The panel entered into the Ulster league for a second year running after reaching the quarter-finals stages of section-3 last season. The Ulster League campaign allowed the senior team finish in mid-table.

In 2019, the club won Division 2 and earned promotion to Division 1. After narrowly losing out in the 2020 championship final (played in 2021 due to the COVID-19 pandemic), the team won their second ever Junior hurling championship title defeating Castlewellan on a scoreline of 1–15 to 1–14 in Newry.

==Culture==
The club has been involved in the revival of Irish Set Dancing and has organised annual set dancing competitions and workshops. In 1993, St Peter's Set Dancers (along with a number of musicians and singers) travelled to Normandy to participate in the annual Normandy Cultural Festival.

Since Warrenpoint hosted its first ceilí in 1917, the club has been involved in the GAA Scór cultural competitions and has been successful at All-Ireland level in both Scór and Scór na nÓg competitions. In 1978, the Junior team won the All-Ireland Scór na nÓg ceilí dancing title. Warrenpoint won the All-Ireland Scór set dancing title in 1982 and after several years of winning county and Ulster titles, the club won the Scór All-Ireland quiz title in 1996.

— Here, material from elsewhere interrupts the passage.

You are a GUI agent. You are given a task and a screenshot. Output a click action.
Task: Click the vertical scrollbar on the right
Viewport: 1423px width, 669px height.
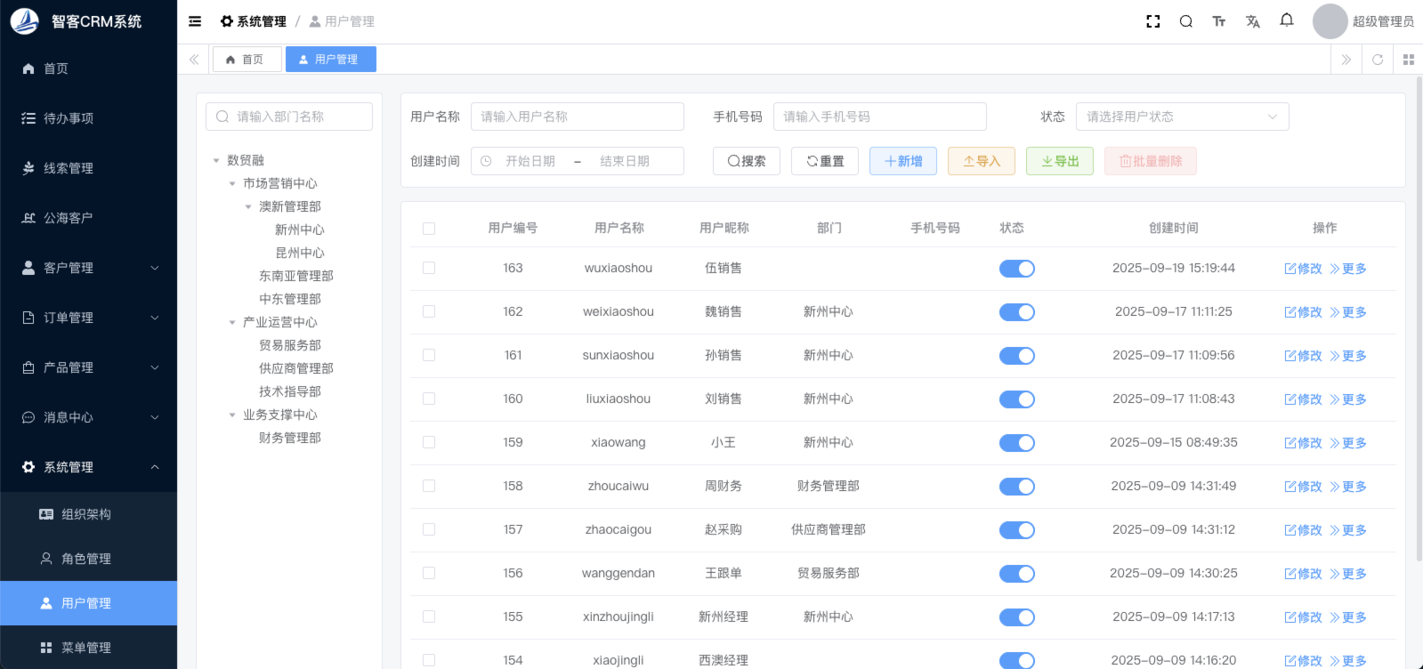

Irish language classes are organised for adults and juniors on a regular basis and the club is also been involved in drama. The club's brass band section, St Peter's Band, has also won several All-Ireland Awards.

In addition, two members of the club, Sighle Nic An Ultaigh and Belle O'Loughlin, have held the position of president of the Camogie Association. Sighle Nic An Ultaigh was also previously general secretary of the Camogie Association for 25 years, and is the author of the Down GAA history, Ó Shíol go Bláth.